**Written instruction:**
Using the article below on adaptive comparative judgment, explain in one to three sentences why the authors of that piece reject the view that the friction points named in the study are flaws in ACJ itself.

What the latest research tells us about high stakes assessment and ACJ

The recent study in Frontiers in Education, "Beyond Reliability: Examining the Applicability of Adaptive Comparative Judgment (ACJ) in High-Stakes Assessment" (2026) confirms what we at RM Compare have long championed: ACJ (using RM Compare) produces exceptionally high reliability, even in the "messy" and complex world of higher education.

The authors have also done the field a service by naming the friction points practitioners actually experience: workload, the challenge of mapping ranks to grades, and anxieties about transparency and "surface-level" judging. While the descriptions are real, where we differ is in the conclusion that they represent flaws in ACJ itself. Instead these are the inevitable friction that occurs when you try to run a ACJ on Items built for a different form of assessment altogether.

**Dataset section:**
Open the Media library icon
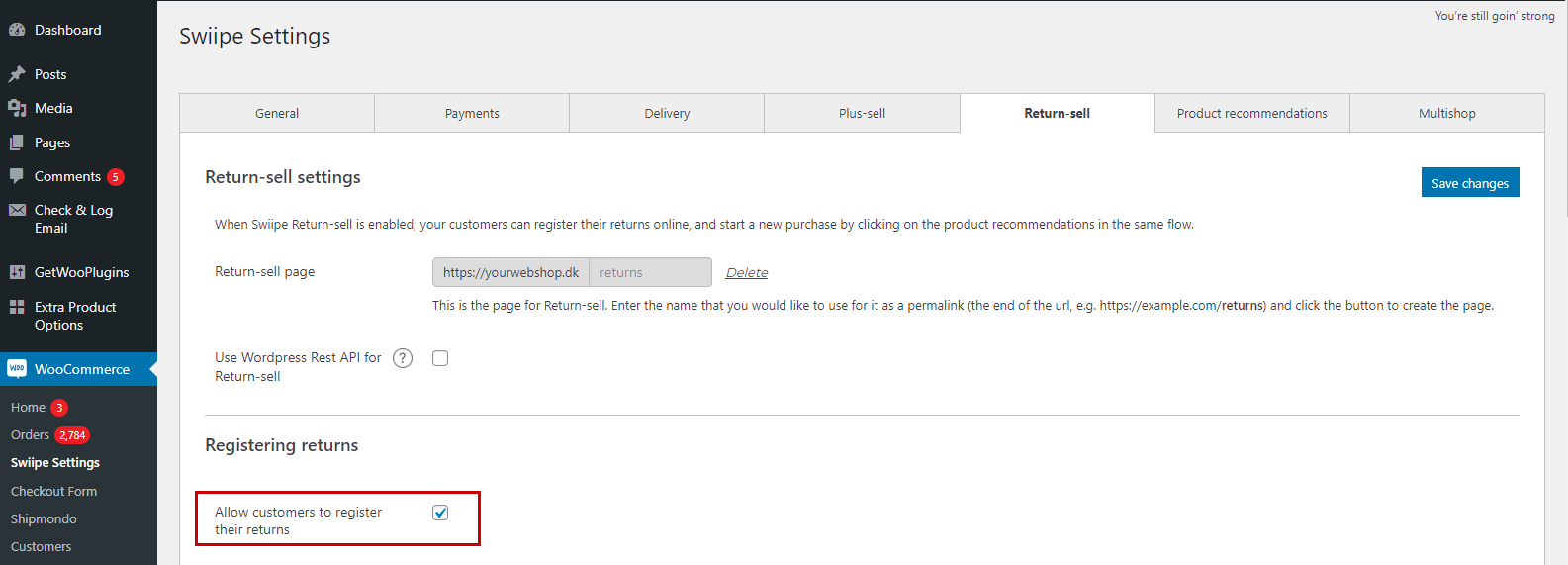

**Answer below:**
They see workload, the difficulty of mapping ranks to grades, and anxieties about transparency and "surface-level" judging as the inevitable friction of running ACJ on items built for an entirely different form of assessment. The problems therefore come from that mismatch, not from ACJ itself.